When is a “vile troll” not a “vile troll”? The Daily Mail website (which also incorporates the Mail on Sunday and Mail Online) yields around 2,000 Google search results for the phrase (singular and plural); there are also many more related stories on the site that don’t use the exact expression. Examples of trolling deemed worthy of condemnatory news coverage range from taunting messages that wish individuals harm or express glee over some personal tragedy, through to more mundane kinds of hurtful abuse.
Yet “vile trolls” have their uses, one of which is to editorialise by proxy. In such cases, trolls are actually the authentic pox populi, merely expressing strong opinions about members of elite who need to be taken down a peg or two. A recent example of this appears in a MailOnline piece, under the headline
British viewers call on Prince Harry and Meghan Markle to lose Duke and Duchess rank for being ‘disrespectful’ to the Queen during bombshell Oprah interview – but Americans praise couple’s ‘honesty and bravery’
The article takes the form of a social media round-up, and is heavy with screenshots. Like all such articles, the material chosen for display is selective, and this exhibit in particular from Twitter caught my eye:
What a bitch.

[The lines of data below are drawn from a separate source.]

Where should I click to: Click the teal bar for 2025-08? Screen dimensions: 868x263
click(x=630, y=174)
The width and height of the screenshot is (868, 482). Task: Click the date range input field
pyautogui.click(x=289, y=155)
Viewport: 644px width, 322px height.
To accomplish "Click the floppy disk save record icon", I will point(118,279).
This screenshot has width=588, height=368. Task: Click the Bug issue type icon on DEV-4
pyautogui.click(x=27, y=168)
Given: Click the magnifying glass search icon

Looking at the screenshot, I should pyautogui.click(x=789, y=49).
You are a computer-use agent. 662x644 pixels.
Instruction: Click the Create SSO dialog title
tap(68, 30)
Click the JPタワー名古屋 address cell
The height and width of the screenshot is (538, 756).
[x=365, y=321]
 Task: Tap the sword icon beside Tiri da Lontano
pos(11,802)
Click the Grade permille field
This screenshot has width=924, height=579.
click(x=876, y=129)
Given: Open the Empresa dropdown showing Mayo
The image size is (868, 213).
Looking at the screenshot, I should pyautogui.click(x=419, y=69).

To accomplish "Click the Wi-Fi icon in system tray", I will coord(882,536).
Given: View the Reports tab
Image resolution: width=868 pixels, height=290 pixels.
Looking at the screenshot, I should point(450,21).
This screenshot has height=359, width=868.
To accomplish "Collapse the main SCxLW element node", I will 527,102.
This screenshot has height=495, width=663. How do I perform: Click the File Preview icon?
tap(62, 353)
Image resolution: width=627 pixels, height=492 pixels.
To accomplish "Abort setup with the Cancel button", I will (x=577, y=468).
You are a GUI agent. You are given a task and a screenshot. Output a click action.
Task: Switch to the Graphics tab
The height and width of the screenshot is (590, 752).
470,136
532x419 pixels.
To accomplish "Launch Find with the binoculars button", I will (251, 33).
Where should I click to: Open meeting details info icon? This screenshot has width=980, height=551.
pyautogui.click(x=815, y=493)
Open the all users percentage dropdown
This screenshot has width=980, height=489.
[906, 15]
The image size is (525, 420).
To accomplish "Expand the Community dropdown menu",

Hope her and Harry lose their Duke and Duchess titles. She’s got no class and doesn’t deserve to be associated with our Royal family. Meghan’s half sister was right in her pre-wedding interviews.
The word “bitch” is blanked out by the Mail, but the reading is obvious. Despite this, though, the designation “troll” does not appear anywhere – he’s apparently just a “British viewer”.
Why amplify such an individual? The account concerned is anonymous; it has 500 followers, and most of its previous Tweets and RTs consist of lewd comments about female celebrities (including one about the Duchess of Cambridge). It cannot seriously be claimed that such a gratuitous comment needed to be included for reasons of even-handedness.
The Oprah interview included a voiceover segment where Winfrey referred to “constant criticism, blatant sexist and racist remarks by British tabloids and internet trolls”; presumably this is what prompted Ian Murray of the Society of Editors to complain that
It is… unreasonable for the Duke and Duchess to conflate the legitimate coverage provided by the edited and regulated UK media with the wild west of social media.
Yet the “edited and regulated UK media” appears to be very comfortable using “wild west of social media” as a polemical resource.